Q713 Chair: Those are the indications that have been given. What would your message be to the Joint Committee? Under the withdrawal agreement, sorting all of these things out is a matter not for the future relationship negotiations; it is a matter for the Joint Committee under the terms of the treaty that had been signed. Presumably, it needs to get on with providing clarity so that everybody knows what will be required from 1 January and where checks will be done.
Robert Hardy: It has been a bit conspicuous by its absence. The first meetings took place and we thought, “This is good”. Everyone shook hands. We saw the whites of everyone’s eyes and off we went. Honestly, I have not heard anything since. A lot of traders who I speak to in Northern Ireland are saying the same thing. There is this “at risk” category of products that may go south of the border. We do not know whether it is 2%, 10% or 90% of the products that are deemed to be at risk, because this is yet to be defined by the Joint Committee. When is that happening? We do not honestly know.
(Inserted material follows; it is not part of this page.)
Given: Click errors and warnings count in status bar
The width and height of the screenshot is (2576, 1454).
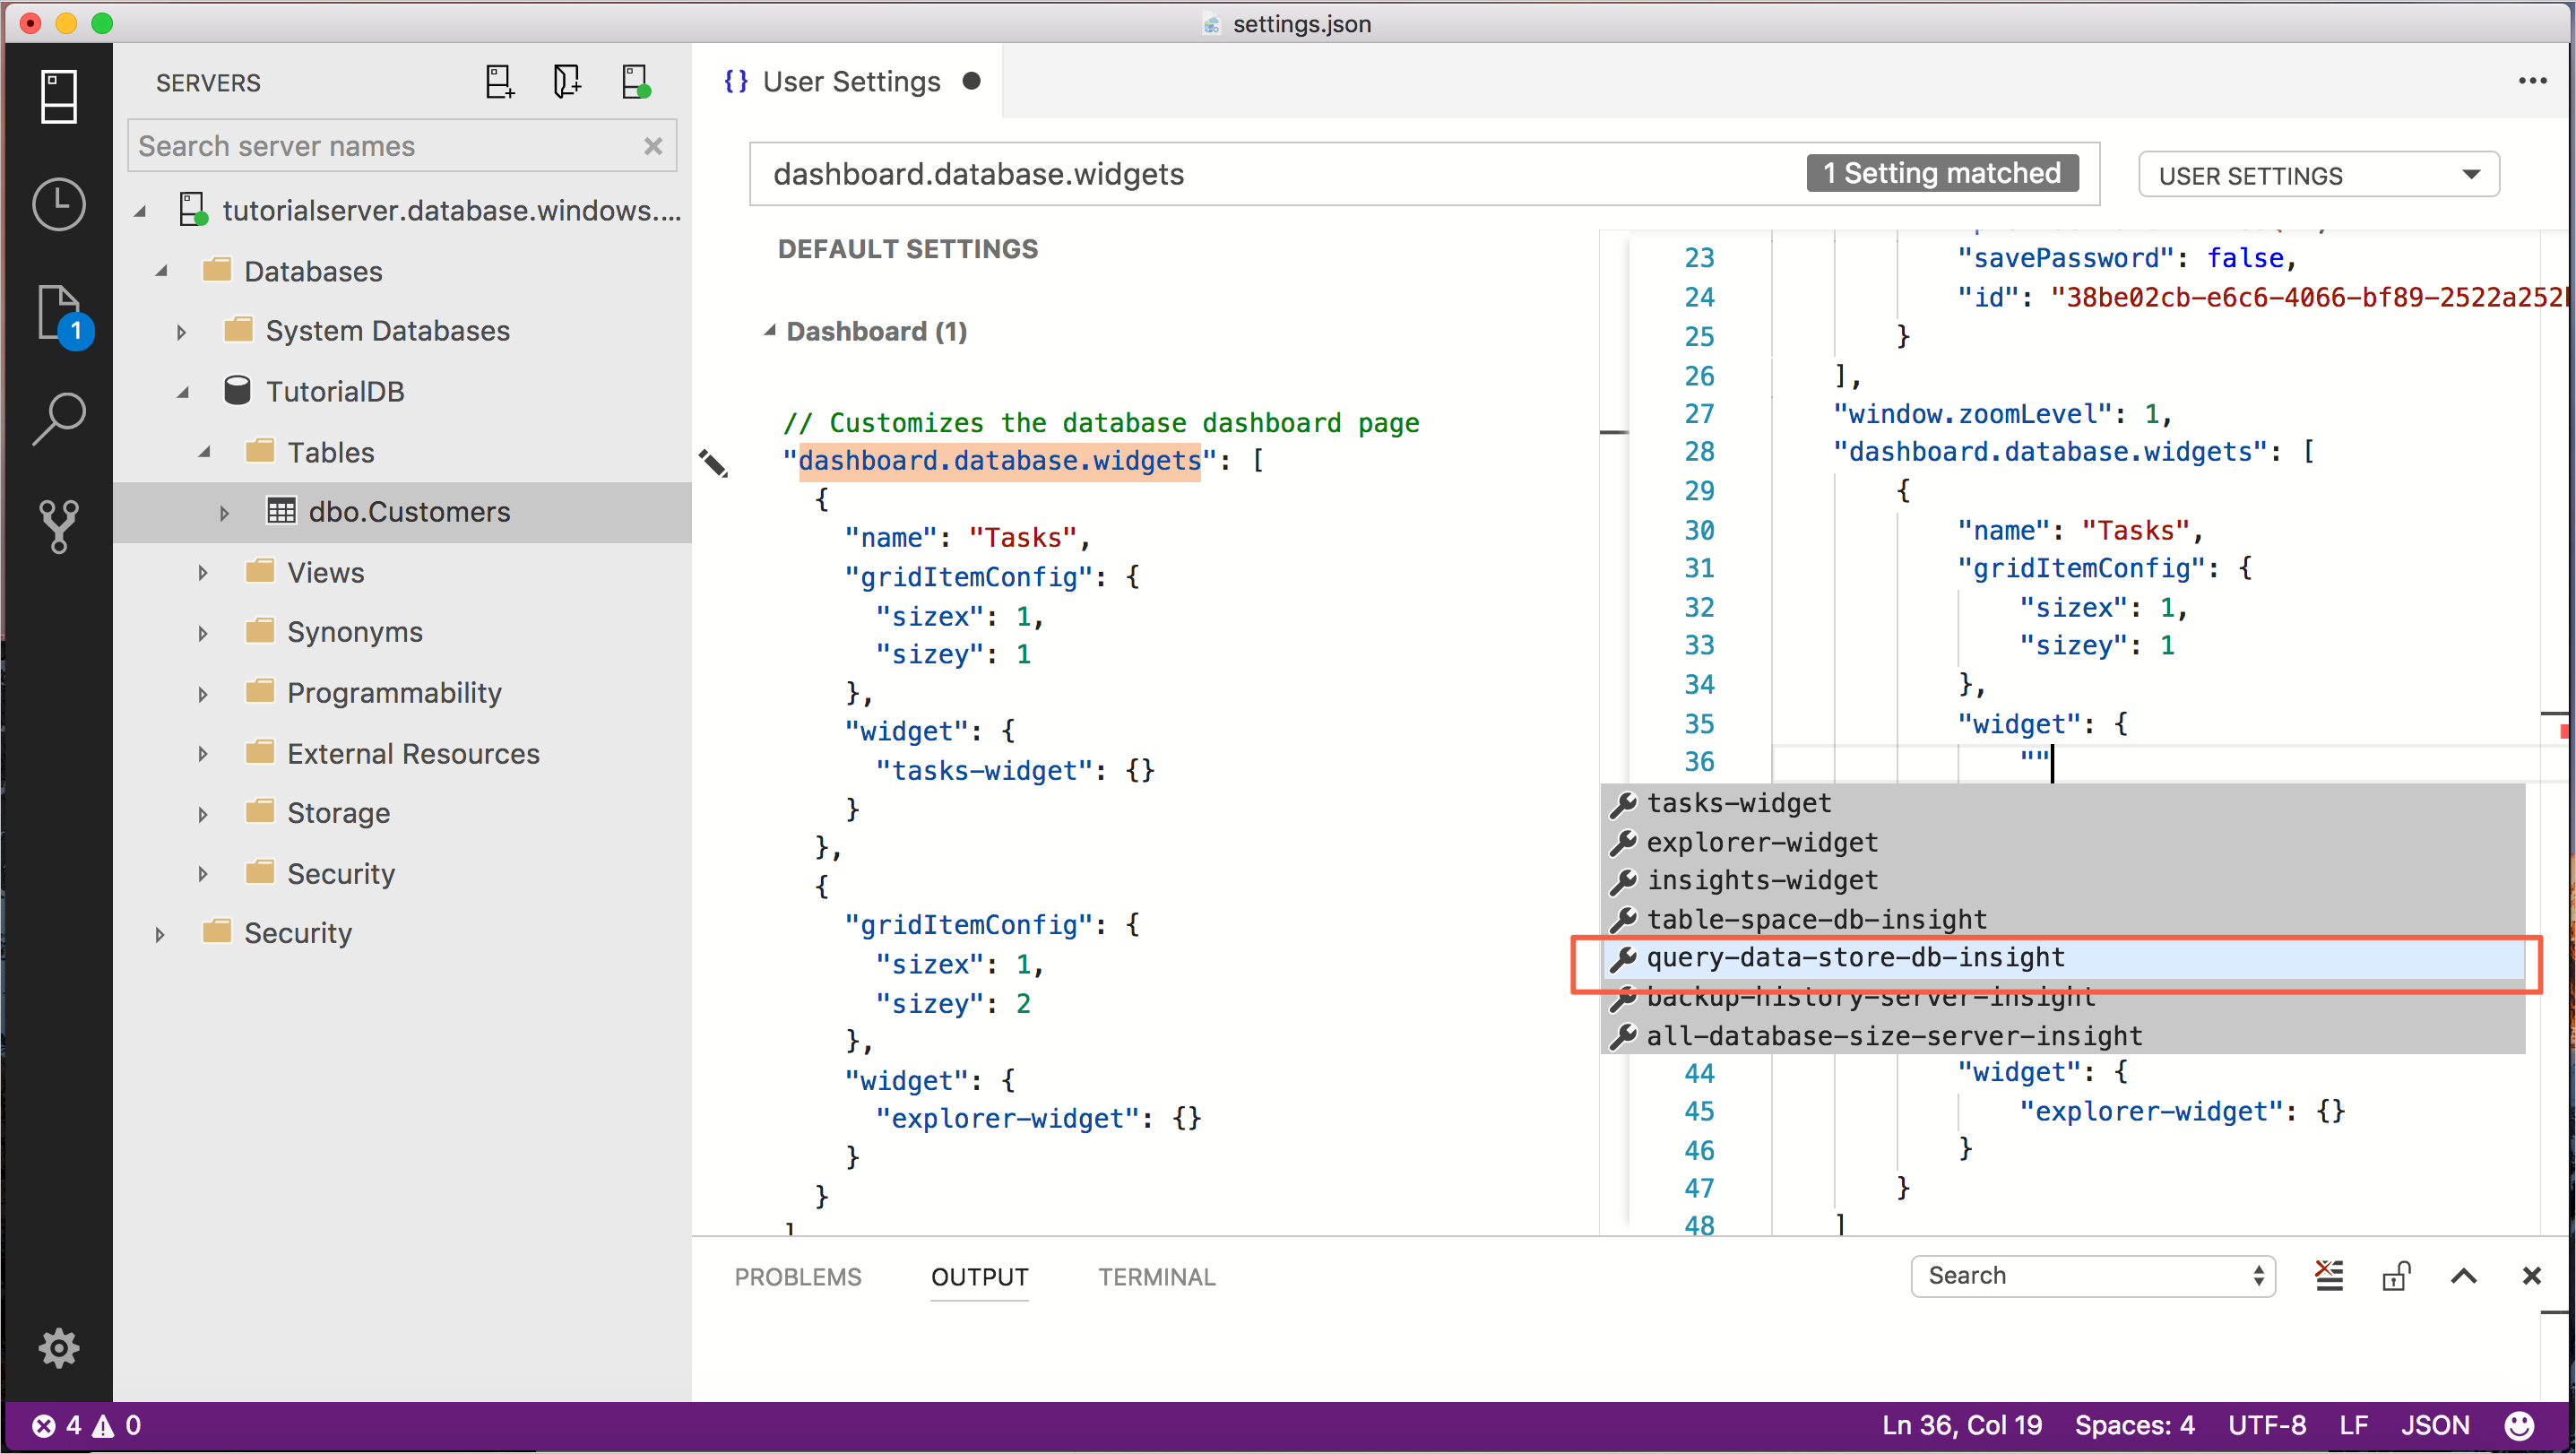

Dr Jerzewska: I have been following this very closely, because the Irish Sea border is such a different border. Over the summer the Joint Committee got to the point where it realised, as we have known since the withdrawal agreement was published, that determining the “at risk” category and a couple of other technical bits will be quite challenging. It said it was going to postpone until autumn, which is now. Hopefully this will start very shortly. Perhaps it might be complicated by the newly arising political circumstances and situation around it. That obviously will again not give enough time.
When it comes to the issue that Robert mentioned of exit and entry summary declarations, this is what I was saying earlier: that one way to solve this requirement and to avoid us having to provide exit summary declarations required under the EU customs legislation from NI to GB, as well as the other way round, would be to agree not to have them altogether.
Again, I will just make the point that these pre-notification summary declarations have nothing to do with customs. They do not have anything to do with product regulation. It is a completely different category of documents. There is absolutely no reason that we cannot agree not to have them. Obviously, that requires some sort of political will and goodwill from both sides. We will see how that goes in the next few days. Technically there is no reason, so that would be easily avoidable.
Chair: That is really helpful. That brings this morning’s proceedings to a close. On behalf of the Committee, can I say to our three witnesses that it has been a really good session? We found it useful. I am glad to hear from your consumer feedback that you have found appearing before the Select Committee helpful. We are very grateful to you for giving up your time. Good luck with the work that you are all engaged in.